Stored data entries:
┌────────
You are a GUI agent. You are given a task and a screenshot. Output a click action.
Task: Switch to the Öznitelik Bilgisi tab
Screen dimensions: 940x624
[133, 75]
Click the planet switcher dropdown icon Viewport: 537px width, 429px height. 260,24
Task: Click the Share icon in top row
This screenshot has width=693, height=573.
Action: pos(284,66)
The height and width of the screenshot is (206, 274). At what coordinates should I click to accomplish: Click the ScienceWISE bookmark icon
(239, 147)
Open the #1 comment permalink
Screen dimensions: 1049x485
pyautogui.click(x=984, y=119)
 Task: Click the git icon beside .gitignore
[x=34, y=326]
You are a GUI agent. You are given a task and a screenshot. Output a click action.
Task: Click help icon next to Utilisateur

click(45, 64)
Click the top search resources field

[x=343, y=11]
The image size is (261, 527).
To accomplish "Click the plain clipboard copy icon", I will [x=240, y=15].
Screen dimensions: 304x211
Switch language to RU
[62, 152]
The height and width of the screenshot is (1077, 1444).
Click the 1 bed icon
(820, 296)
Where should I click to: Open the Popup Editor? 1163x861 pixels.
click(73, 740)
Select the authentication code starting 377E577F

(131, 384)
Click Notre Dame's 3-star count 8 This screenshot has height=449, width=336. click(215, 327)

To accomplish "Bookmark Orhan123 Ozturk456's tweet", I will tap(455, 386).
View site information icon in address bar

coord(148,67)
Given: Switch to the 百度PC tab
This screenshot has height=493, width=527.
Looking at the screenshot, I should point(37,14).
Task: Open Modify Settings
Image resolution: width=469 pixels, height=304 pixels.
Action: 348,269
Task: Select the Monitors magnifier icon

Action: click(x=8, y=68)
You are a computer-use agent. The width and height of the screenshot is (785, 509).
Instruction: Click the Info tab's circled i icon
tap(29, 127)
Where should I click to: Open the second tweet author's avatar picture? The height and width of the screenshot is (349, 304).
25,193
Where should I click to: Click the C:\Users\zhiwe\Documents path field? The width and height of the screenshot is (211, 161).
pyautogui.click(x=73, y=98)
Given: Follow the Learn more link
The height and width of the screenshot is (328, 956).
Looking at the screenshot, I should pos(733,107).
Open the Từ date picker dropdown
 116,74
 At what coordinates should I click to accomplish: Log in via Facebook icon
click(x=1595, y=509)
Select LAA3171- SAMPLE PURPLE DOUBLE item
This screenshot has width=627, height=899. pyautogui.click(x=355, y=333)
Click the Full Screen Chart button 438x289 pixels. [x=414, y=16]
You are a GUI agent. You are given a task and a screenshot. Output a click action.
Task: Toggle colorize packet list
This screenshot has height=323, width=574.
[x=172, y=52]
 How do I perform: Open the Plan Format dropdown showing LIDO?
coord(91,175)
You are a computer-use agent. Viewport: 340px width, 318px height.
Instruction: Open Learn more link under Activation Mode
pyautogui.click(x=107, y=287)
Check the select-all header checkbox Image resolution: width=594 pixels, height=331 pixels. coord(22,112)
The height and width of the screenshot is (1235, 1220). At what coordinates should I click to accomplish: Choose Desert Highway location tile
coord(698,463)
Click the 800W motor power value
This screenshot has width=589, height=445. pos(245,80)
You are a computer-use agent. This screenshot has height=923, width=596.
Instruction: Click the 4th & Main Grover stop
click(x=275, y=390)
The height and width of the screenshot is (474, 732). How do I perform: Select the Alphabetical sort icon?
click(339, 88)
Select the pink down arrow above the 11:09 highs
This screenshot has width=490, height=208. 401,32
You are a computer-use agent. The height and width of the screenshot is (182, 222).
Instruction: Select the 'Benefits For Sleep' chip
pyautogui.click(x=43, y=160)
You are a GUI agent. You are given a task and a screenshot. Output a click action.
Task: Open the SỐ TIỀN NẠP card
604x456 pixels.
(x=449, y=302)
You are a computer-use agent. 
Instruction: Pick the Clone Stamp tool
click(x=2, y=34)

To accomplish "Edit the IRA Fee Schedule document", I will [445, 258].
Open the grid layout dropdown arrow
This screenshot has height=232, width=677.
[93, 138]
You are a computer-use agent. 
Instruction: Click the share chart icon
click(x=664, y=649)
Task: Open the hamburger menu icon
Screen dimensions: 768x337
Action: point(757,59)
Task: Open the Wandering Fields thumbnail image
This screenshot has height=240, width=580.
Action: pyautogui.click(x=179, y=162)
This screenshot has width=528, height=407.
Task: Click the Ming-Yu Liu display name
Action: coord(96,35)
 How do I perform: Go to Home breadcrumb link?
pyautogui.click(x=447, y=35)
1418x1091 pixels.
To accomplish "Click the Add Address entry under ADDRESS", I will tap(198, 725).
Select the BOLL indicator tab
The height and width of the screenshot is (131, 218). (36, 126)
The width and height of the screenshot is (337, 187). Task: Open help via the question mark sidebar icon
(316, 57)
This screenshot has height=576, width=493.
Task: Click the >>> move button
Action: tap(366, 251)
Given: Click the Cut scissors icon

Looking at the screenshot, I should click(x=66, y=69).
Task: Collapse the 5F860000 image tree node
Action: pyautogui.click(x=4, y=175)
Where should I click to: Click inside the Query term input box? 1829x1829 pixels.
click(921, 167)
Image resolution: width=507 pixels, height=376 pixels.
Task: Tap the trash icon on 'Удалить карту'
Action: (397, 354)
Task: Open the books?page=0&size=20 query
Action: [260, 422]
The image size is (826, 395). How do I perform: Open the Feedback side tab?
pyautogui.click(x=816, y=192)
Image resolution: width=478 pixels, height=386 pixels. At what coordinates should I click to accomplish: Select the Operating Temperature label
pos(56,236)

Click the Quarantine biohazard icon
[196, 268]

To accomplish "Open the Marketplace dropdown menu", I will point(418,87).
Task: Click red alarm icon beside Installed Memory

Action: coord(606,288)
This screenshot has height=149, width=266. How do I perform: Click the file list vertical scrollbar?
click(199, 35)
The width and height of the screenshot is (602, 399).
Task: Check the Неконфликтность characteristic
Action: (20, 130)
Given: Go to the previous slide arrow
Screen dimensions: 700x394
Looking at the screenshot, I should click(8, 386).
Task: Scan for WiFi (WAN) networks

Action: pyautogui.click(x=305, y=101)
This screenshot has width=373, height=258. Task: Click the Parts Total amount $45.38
└────────
Work request -
Word for word, write out each record shown above.

Solved problem -
You are a GUI agent. You are given a task and a screenshot. Output a click action.
Task: Switch to the Öznitelik Bilgisi tab
Screen dimensions: 940x624
[133, 75]
Click the planet switcher dropdown icon Viewport: 537px width, 429px height. 260,24
Task: Click the Share icon in top row
This screenshot has width=693, height=573.
Action: pos(284,66)
The height and width of the screenshot is (206, 274). At what coordinates should I click to accomplish: Click the ScienceWISE bookmark icon
(239, 147)
Open the #1 comment permalink
Screen dimensions: 1049x485
pyautogui.click(x=984, y=119)
 Task: Click the git icon beside .gitignore
[x=34, y=326]
You are a GUI agent. You are given a task and a screenshot. Output a click action.
Task: Click help icon next to Utilisateur

click(45, 64)
Click the top search resources field

[x=343, y=11]
The image size is (261, 527).
To accomplish "Click the plain clipboard copy icon", I will [x=240, y=15].
Screen dimensions: 304x211
Switch language to RU
[62, 152]
The height and width of the screenshot is (1077, 1444).
Click the 1 bed icon
(820, 296)
Where should I click to: Open the Popup Editor? 1163x861 pixels.
click(73, 740)
Select the authentication code starting 377E577F

(131, 384)
Click Notre Dame's 3-star count 8 This screenshot has height=449, width=336. click(215, 327)

To accomplish "Bookmark Orhan123 Ozturk456's tweet", I will tap(455, 386).
View site information icon in address bar

coord(148,67)
Given: Switch to the 百度PC tab
This screenshot has height=493, width=527.
Looking at the screenshot, I should point(37,14).
Task: Open Modify Settings
Image resolution: width=469 pixels, height=304 pixels.
Action: 348,269
Task: Select the Monitors magnifier icon

Action: click(x=8, y=68)
You are a computer-use agent. The width and height of the screenshot is (785, 509).
Instruction: Click the Info tab's circled i icon
tap(29, 127)
Where should I click to: Open the second tweet author's avatar picture? The height and width of the screenshot is (349, 304).
25,193
Where should I click to: Click the C:\Users\zhiwe\Documents path field? The width and height of the screenshot is (211, 161).
pyautogui.click(x=73, y=98)
Given: Follow the Learn more link
The height and width of the screenshot is (328, 956).
Looking at the screenshot, I should pos(733,107).
Open the Từ date picker dropdown
 116,74
 At what coordinates should I click to accomplish: Log in via Facebook icon
click(x=1595, y=509)
Select LAA3171- SAMPLE PURPLE DOUBLE item
This screenshot has width=627, height=899. pyautogui.click(x=355, y=333)
Click the Full Screen Chart button 438x289 pixels. [x=414, y=16]
You are a GUI agent. You are given a task and a screenshot. Output a click action.
Task: Toggle colorize packet list
This screenshot has height=323, width=574.
[x=172, y=52]
 How do I perform: Open the Plan Format dropdown showing LIDO?
coord(91,175)
You are a computer-use agent. Viewport: 340px width, 318px height.
Instruction: Open Learn more link under Activation Mode
pyautogui.click(x=107, y=287)
Check the select-all header checkbox Image resolution: width=594 pixels, height=331 pixels. coord(22,112)
The height and width of the screenshot is (1235, 1220). At what coordinates should I click to accomplish: Choose Desert Highway location tile
coord(698,463)
Click the 800W motor power value
This screenshot has width=589, height=445. pos(245,80)
You are a computer-use agent. This screenshot has height=923, width=596.
Instruction: Click the 4th & Main Grover stop
click(x=275, y=390)
The height and width of the screenshot is (474, 732). How do I perform: Select the Alphabetical sort icon?
click(339, 88)
Select the pink down arrow above the 11:09 highs
This screenshot has width=490, height=208. 401,32
You are a computer-use agent. The height and width of the screenshot is (182, 222).
Instruction: Select the 'Benefits For Sleep' chip
pyautogui.click(x=43, y=160)
You are a GUI agent. You are given a task and a screenshot. Output a click action.
Task: Open the SỐ TIỀN NẠP card
604x456 pixels.
(x=449, y=302)
You are a computer-use agent. 
Instruction: Pick the Clone Stamp tool
click(x=2, y=34)

To accomplish "Edit the IRA Fee Schedule document", I will [445, 258].
Open the grid layout dropdown arrow
This screenshot has height=232, width=677.
[93, 138]
You are a computer-use agent. 
Instruction: Click the share chart icon
click(x=664, y=649)
Task: Open the hamburger menu icon
Screen dimensions: 768x337
Action: point(757,59)
Task: Open the Wandering Fields thumbnail image
This screenshot has height=240, width=580.
Action: pyautogui.click(x=179, y=162)
This screenshot has width=528, height=407.
Task: Click the Ming-Yu Liu display name
Action: coord(96,35)
 How do I perform: Go to Home breadcrumb link?
pyautogui.click(x=447, y=35)
1418x1091 pixels.
To accomplish "Click the Add Address entry under ADDRESS", I will tap(198, 725).
Select the BOLL indicator tab
The height and width of the screenshot is (131, 218). (36, 126)
The width and height of the screenshot is (337, 187). Task: Open help via the question mark sidebar icon
(316, 57)
This screenshot has height=576, width=493.
Task: Click the >>> move button
Action: tap(366, 251)
Given: Click the Cut scissors icon

Looking at the screenshot, I should click(x=66, y=69).
Task: Collapse the 5F860000 image tree node
Action: pyautogui.click(x=4, y=175)
Where should I click to: Click inside the Query term input box? 1829x1829 pixels.
click(921, 167)
Image resolution: width=507 pixels, height=376 pixels.
Task: Tap the trash icon on 'Удалить карту'
Action: (397, 354)
Task: Open the books?page=0&size=20 query
Action: [260, 422]
The image size is (826, 395). How do I perform: Open the Feedback side tab?
pyautogui.click(x=816, y=192)
Image resolution: width=478 pixels, height=386 pixels. At what coordinates should I click to accomplish: Select the Operating Temperature label
pos(56,236)

Click the Quarantine biohazard icon
[196, 268]

To accomplish "Open the Marketplace dropdown menu", I will point(418,87).
Task: Click red alarm icon beside Installed Memory

Action: coord(606,288)
This screenshot has height=149, width=266. How do I perform: Click the file list vertical scrollbar?
click(199, 35)
The width and height of the screenshot is (602, 399).
Task: Check the Неконфликтность characteristic
Action: (20, 130)
Given: Go to the previous slide arrow
Screen dimensions: 700x394
Looking at the screenshot, I should click(8, 386).
Task: Scan for WiFi (WAN) networks

Action: pyautogui.click(x=305, y=101)
This screenshot has width=373, height=258. Task: Click the Parts Total amount $45.38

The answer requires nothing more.